NiMH-Mignon-Zellen sind die kostengünstigsten Energiespeicher für mobile Geräte.


Ihr Leben spielt sich zwischen ca. 1,5V (Ladeschlussspannung) und ca. 1,0V (Entladeschlussspannung) ab. Der Arbeitsbereich bei Entladung liegt unter Last zwischen 1,35V und 1,15V und zum größten Teil zwischen 1,30V und 1,20V. Geräte sollten Akkus nicht über 1,20V als leer melden!

Die Nennkapazität eines Akkus sagt nicht wirklich etwas über die nutzbare Ladung aus. Sogenannte LSD-Zellen (low self-discharge) wie z. B. SANYO eneloop halten die Spannung durch den niedrigen Innenwiderstand viel länger über 1,20V. Je nach Qualität und Zustand des Akkus können bis 1,20V nur 50% oder bis zu 97% der Kapazität entnommen werden. Deshalb ist es auch unmöglich, aus der Spannung des Akkus auf einen Ladezustand zu schließen!

Zu frühe Leermeldung und prophylaktisches Nachladen verschlechtert die Akkus, es entsteht der sogenannte "Memory-Effekt". Was es wirklich ist, sei dahingestellt, es bewirkt jedenfalls einen steileren Spannungsabfall zwischen 1,25V und 1,20V, wodurch Geräte die Akkus noch früher als leer melden. Dadurch und durch Alterung verringert sich die Restkapazität (nach einer Vollladung tatsächlich noch bis 1,00V entnehmbare Kapazität) einer Zelle.


Gute Ladegeräte wie z.

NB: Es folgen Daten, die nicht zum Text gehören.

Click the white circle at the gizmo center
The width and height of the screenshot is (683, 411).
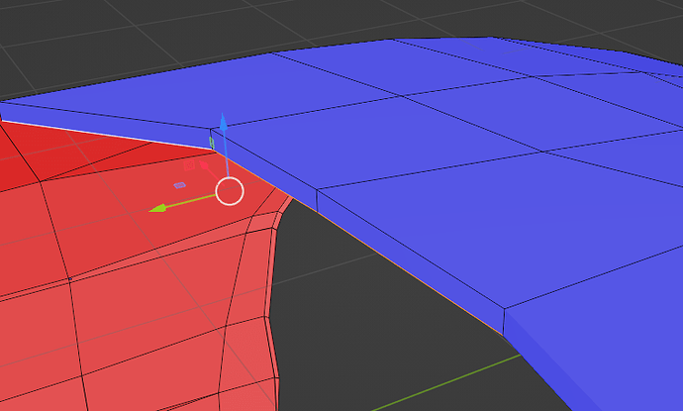pyautogui.click(x=230, y=191)
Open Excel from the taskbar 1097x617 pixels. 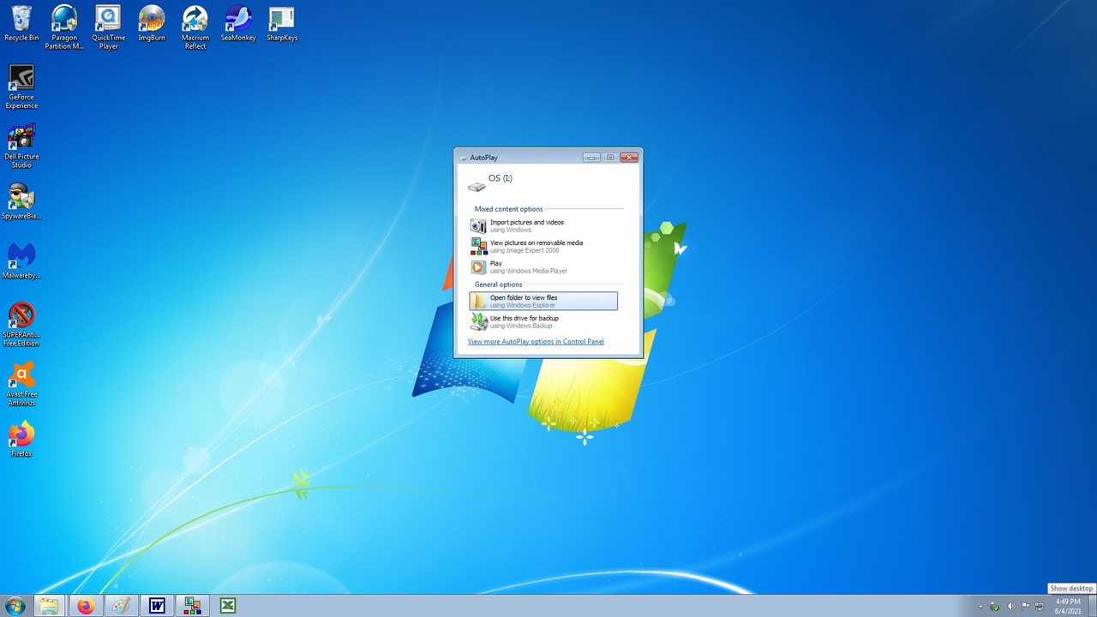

B. Technoline BC 700 haben eine Einzelkanalanzeige von Strom, Spannung, Ladung und Zeit und besitzen Programme für

Spätestens alle 3 Monate sollte für einen vollständigen Entlade/Lade-Zyklus gesorgt werden mit Entladung bis 1,0V. Auch sollte halbjährlich die Restkapazität ermittelt werden.

Der Spannungsabfall des "Memory-Effekts" kann verringert werden, wenn man den Akku mindesten mit 0,2 CA (0,2 mal die Kapazität des Akkus als Ladestrom) bis 0,5 CA lädt, beispielsweise bei einem 2000 mAh-Akku mit 2000x0,35 also 700 mA.

Regelmäßige Akku-Pflege ist wie beschrieben nötig, Akkus entweder über Monate zu vergessen oder laufend nur nachzuladen schädigt diese.

In einem Satz Zellen, die in einem Gerät gleichzeitig eingesetzt werden, müssen immer Zellen annähernd gleicher Restkapazität verwendet werden. Die schlechteste Zelle bestimmt die Betriebsdauer und die besten Zellen werden wegen zu geringer Entladetiefe geschädigt.

Generell sollten Zellen mit einer Restkapazität von weniger als 70% der Nennkapazität aussortiert werden. Vorher kann man noch ein Regenerieren (wiederholte Entladung/Ladung) probieren.